# Try it
Restate word for word the lines below, from the one containing "Where should I" through the final line, with no pictures included.

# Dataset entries
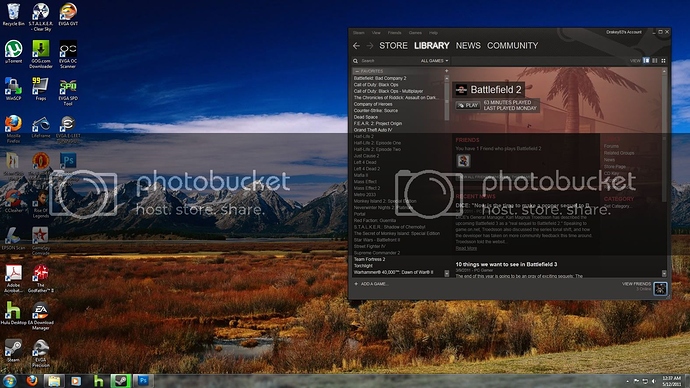The height and width of the screenshot is (388, 690).
Task: Open the ALL GAMES filter dropdown
Action: (x=434, y=61)
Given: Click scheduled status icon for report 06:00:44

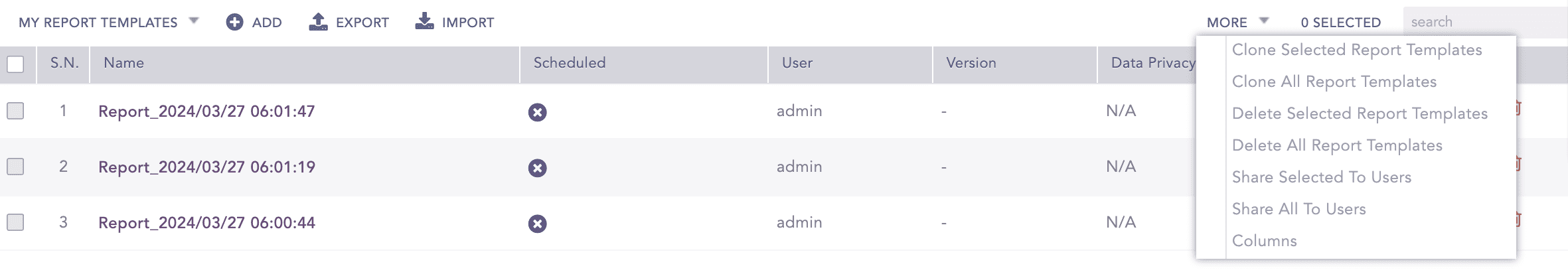Looking at the screenshot, I should point(537,224).
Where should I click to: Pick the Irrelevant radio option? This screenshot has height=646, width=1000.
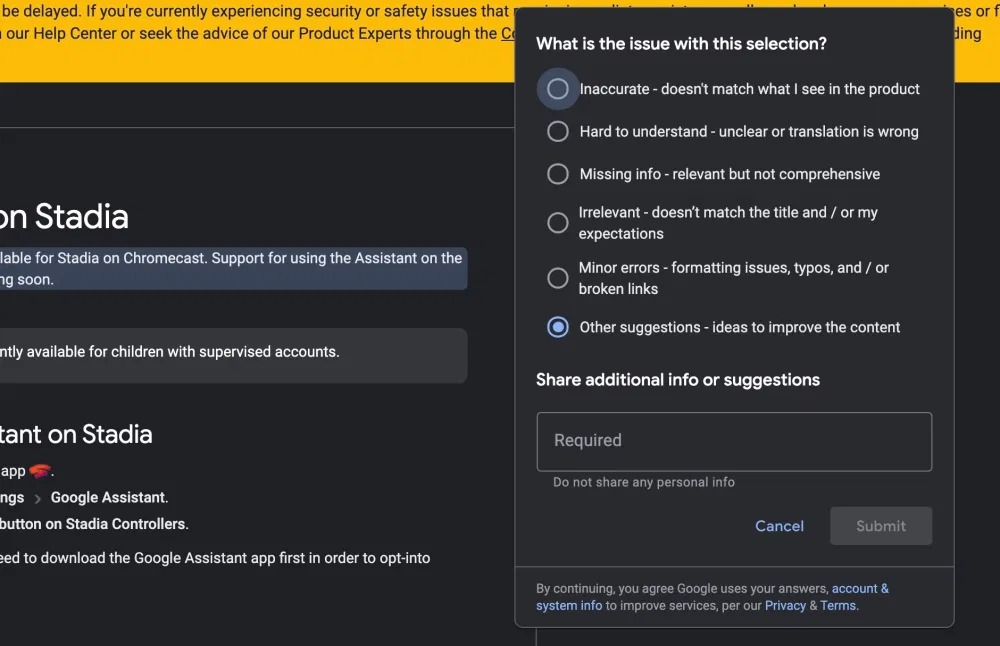pyautogui.click(x=558, y=223)
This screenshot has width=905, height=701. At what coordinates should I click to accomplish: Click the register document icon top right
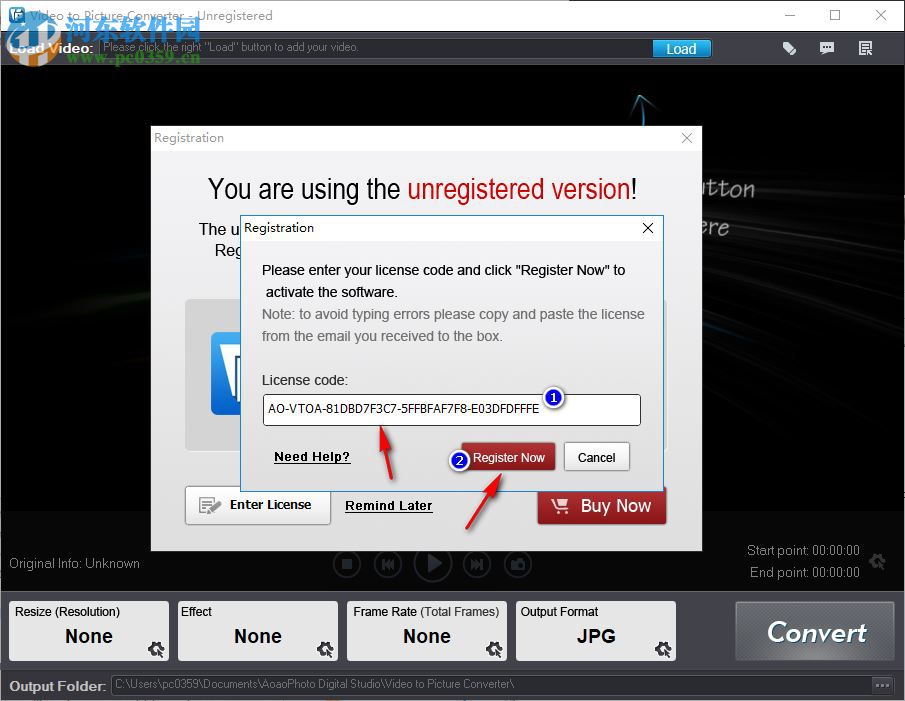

# Solution for this task
Where should I click to: Pick the Irrelevant radio option? This screenshot has height=646, width=1000.
pyautogui.click(x=558, y=223)
This screenshot has width=905, height=701. At what coordinates should I click to accomplish: Click the register document icon top right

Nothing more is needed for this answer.